Friday, February 15, 2008

God is Self-Sufficient

“Whatever God is, and all that God is, He is in Himself.”1 A.W. Tozer

Self-Sufficiency is another one of the kinds of attributes only God can possess.  In short God is the only thing we could think of which does not have needs or dependencies.  He is fully complete in Himself.  God’s self-sufficiency is a core part of whom God is.  To suggest God has needs or is incomplete in Himself is to suggest He is not God.  To think of Him otherwise is to imagine something of Him which is untrue.  He does not need us in any sense of the word.  Who wants to serve a God whose needs change or can be influenced?  A. W. Tozer puts it this way in The Knowledge of The Holy:

An elementary but correct way to think of God is as the One who contains all, who gives all that is given, but who Himself can receive nothing that He has not first given.

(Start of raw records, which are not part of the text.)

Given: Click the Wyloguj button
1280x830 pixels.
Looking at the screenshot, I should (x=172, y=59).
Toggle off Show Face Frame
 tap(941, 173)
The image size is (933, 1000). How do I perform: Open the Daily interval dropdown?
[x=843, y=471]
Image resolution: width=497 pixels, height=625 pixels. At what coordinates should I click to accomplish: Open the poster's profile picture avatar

To admit the existence of a need in God is to admit incompleteness in the divine Being. Need is a creature-word and cannot be spoken of the Creator. God has a voluntary relation to everything He has made, but He has no necessary relation to anything outside of Himself. His interest in His creatures arises from His sovereign good pleasure, not from any need those creatures can supply nor from any completeness they can bring to Him who is complete in Himself.2

Here again we see God in a category He alone occupies.  He interacts with all that is, not out of need, but out of His good pleasure.  It is His desire, not His need.  His interaction is driven by His pleasure not a need to interact or a dependency upon interaction.  Created things have dependencies; the self-existent God does not.  The Westminster Confession puts it like this:

God hath all life, glory, goodness, blessedness, in and of Himself; and is alone in and unto Himself all-sufficient, not standing in need of any creatures which He hath made, not deriving any glory from them, but only manifesting His own glory in, by, unto, and upon them: He is the alone fountain of all being, of whom, through whom, and to whom are all things; and hath most sovereign dominion over them, to do by them, for them, or upon them whatsoever Himself pleaseth.3

God does not need our help.  He does not need our knowledge or perspective.  He sees all things from any and every angle.  He has not necessitated our worship and service to Him.  However, Tozer points out, “…the blessed news is that the God who needs no one has in sovereign condescension set Himself to work by and in and through His obedient children… He needs no one, but when faith is present He works through anyone. Two statements are in this sentence and a healthy spiritual life requires that we accept both.”4  So, on the one hand we must hold God as not needing our help, and on the other hand Him accepting our offer of help and using us to help Him.  Notice here how God is using us, but it is still Him doing the work.

To think of it a different way, there is no power He lacks, no knowledge He does not contain, no task too difficult for Him, no glory not due Him, no unmet emotional needs He is waiting to have met.  Had He any of these, He would at that point cease to be self-sufficient and therefore, cease to be God.  There is no input required and no output necessary for Him to function.  He is truly, wholly independent in the most complete sense of the word.  Acts 17:24-25 says, “The God who made the world and everything in it is the Lord of heaven and earth and does not live in temples built by hands.  And he is not served by human hands, as if he needed anything, because he himself gives all men life and breath and everything else.”  God can be the sustainer of all that is because He is self-sufficient.  Romans 11:34-36 putts it this way, “Who has known the mind of the Lord? Or who has become his adviser?  Who has given him something only to have him pay it back?  For all things are from him, by him, and for him. Glory belongs to him forever! Amen.”  All things are from Him, by Him and for Him (or of Him, through Him and to Him) because He is the self-sufficient One!  Tozer rightly says, “Whatever God is, and all that God is, He is in Himself.”1

Footnotes
1 Tozer, A. W. The Knowledge of the Holy: the Attributes of God, Their Meaning in the Christian Life. New York: Harper & Row, 1961. 32. Print.
2 Tozer. 32.
3 "Westminster Confession of Faith: Chapter II." Center for Reformed Theology and Apologetics. N.p., n.d. Web. 24 Mar. 2011. <http://www.reformed.org/documents/wcf_with_proofs/>
4 Tozer. 36.

References
All Scriptures not specified are quoted from Life in the Spirit Study Bible (NIV). Stamps, Donald C., and John Wesley Adams. Life in the Spirit Study Bible: New International Version. Grand Rapids, MI: Zondervan, 2003. Print.
Tozer, A. W. The Knowledge of the Holy: the Attributes of God, Their Meaning in the Christian Life. New York: Harper & Row, 1961. Print.